TL;DR: The FFIEC retired the Cybersecurity Assessment Tool on August 31, 2025, pushing financial institutions toward NIST CSF 2.0 and CRI Profiles for a more risk-based posture across access control, monitoring, third-party governance, and data security, according to Cyera. Static maturity scoring is giving way to governance that ties controls to exposure, accountability, and lifecycle reality.
At a glance
What this is: The FFIEC CAT retirement forces financial institutions to replace a legacy maturity assessment with risk-based governance anchored in NIST CSF 2.0 and sector-specific profiles.
Why it matters: This matters because IAM, NHI, and data security teams now need to align access reviews, third-party offboarding, and monitoring to frameworks that reflect real operational risk rather than legacy scoring.
👉 Read Cyera's analysis of what replaces the FFIEC CAT for financial institutions
Context
The retirement of the FFIEC Cybersecurity Assessment Tool leaves a governance gap for financial institutions that used it as a decade-long maturity benchmark. The immediate question is not whether to keep measuring cyber posture, but how to replace a legacy scorecard with controls that better reflect current identity and data exposure, especially across non-human identities, privileged access, and third-party relationships.
NIST CSF 2.0 and CRI Profiles are the likely replacement path because they shift the conversation from static self-assessment to risk-based control coverage. For identity teams, that means the programme has to connect access control, data visibility, supplier termination, and auditability instead of treating them as separate checklists.
Key questions
Q: How should financial institutions replace the FFIEC CAT with a more current governance model?
A: They should use a risk-based framework such as NIST CSF 2.0 or CRI Profiles, then map identity, access, and third-party controls to live operational evidence. The replacement should show who has access, how that access is reviewed, and whether termination actually revokes entitlements. A scoring model alone is no longer enough.
Q: Why do third-party identities become a governance problem when assessment models change?
A: Because vendors, integrations, and service accounts often keep access after the business relationship changes. If offboarding is weak, risk survives contract termination and audit checkpoints miss it. The control failure is not visibility alone, but the inability to connect procurement decisions to revocation and account cleanup.
Q: What should IAM teams measure after moving away from a legacy maturity tool?

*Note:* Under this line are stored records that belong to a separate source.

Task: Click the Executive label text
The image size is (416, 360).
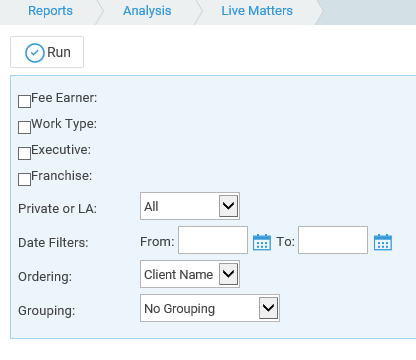Action: (61, 150)

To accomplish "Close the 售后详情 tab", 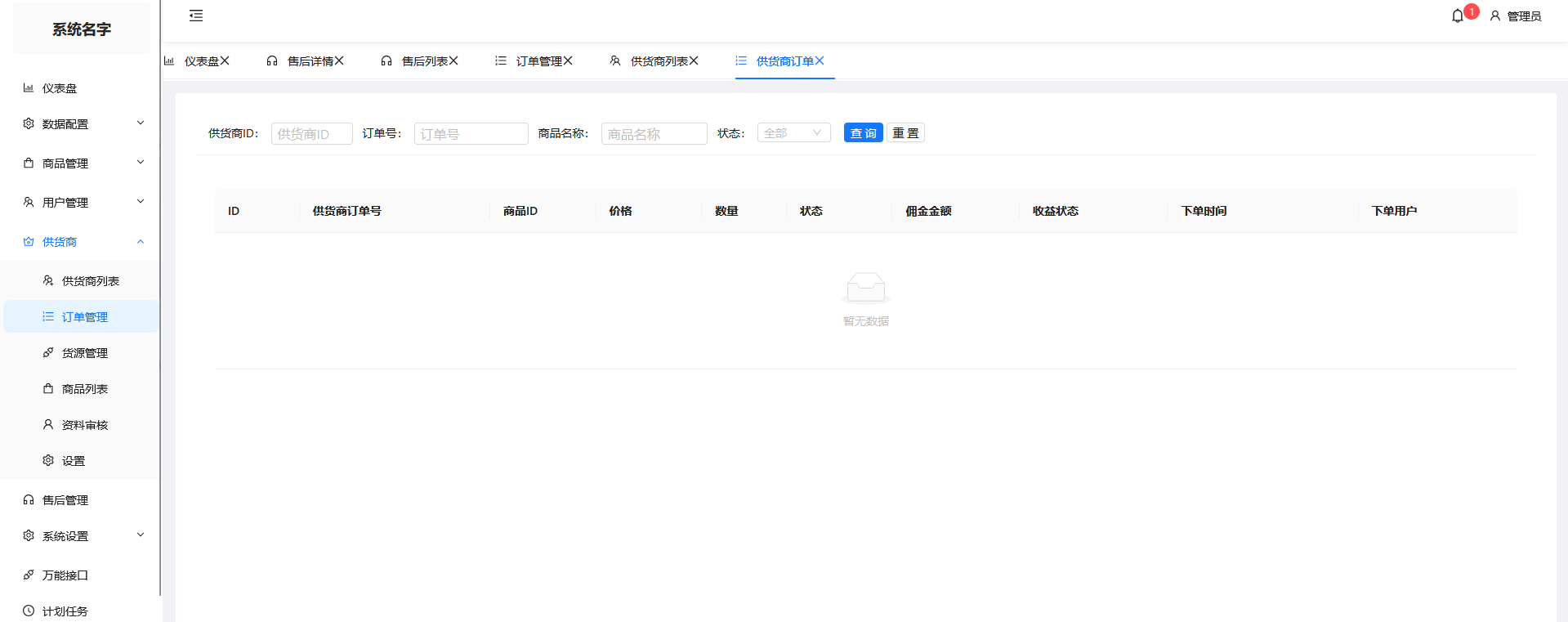I will (339, 61).
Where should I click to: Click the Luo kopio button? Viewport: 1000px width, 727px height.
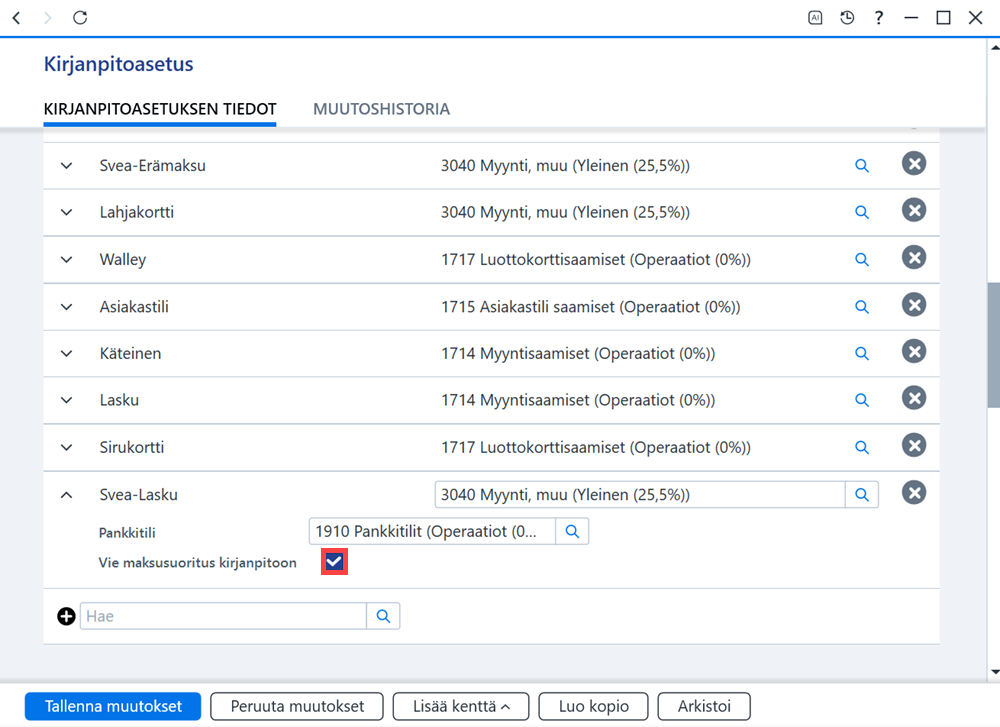pos(593,707)
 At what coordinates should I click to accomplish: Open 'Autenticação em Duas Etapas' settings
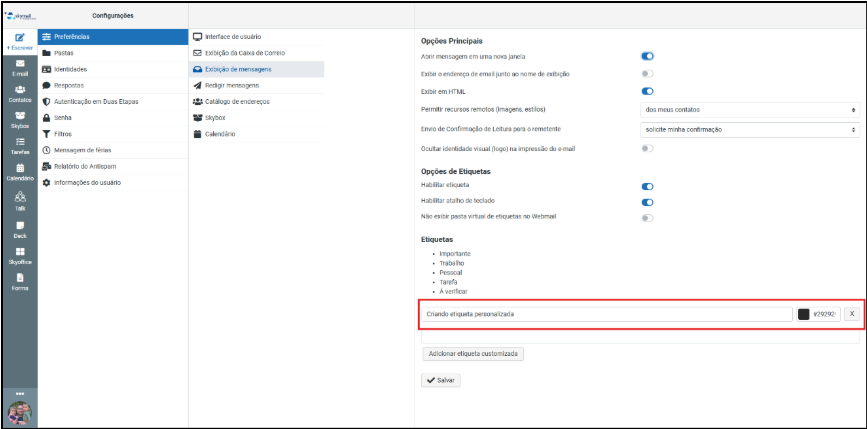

A: They should measure whether account inventories are complete, whether stale or ghost accounts still exist, and whether access reviews produce actual revocation. They should also track third-party accounts separately from internal users, because supplier access often follows different lifecycle paths and requires stronger termination evidence.
Q: Who should own identity governance when financial-sector controls expand?
A: Ownership should be shared across IAM, security, risk, audit, and procurement, with clear accountability for third-party termination and evidence collection. Financial-sector governance fails when no one owns the handoff between contract end and access removal. The most effective model makes revocation a tracked business control, not a technical side effect.
Technical breakdown
Why the CAT model no longer fits financial identity governance
The CAT was built as a maturity assessment, not a live operational risk model. It relied on comparing an institution's posture against a fixed set of cybersecurity expectations, which worked while the threat landscape and control baseline were relatively stable. That approach breaks down when access spans cloud, SaaS, third parties, and machine identities that change faster than periodic self-assessment can capture. NIST CSF 2.0 is broader, but it still needs translation into governance decisions that are specific enough to manage identity, privilege, and data exposure in regulated environments.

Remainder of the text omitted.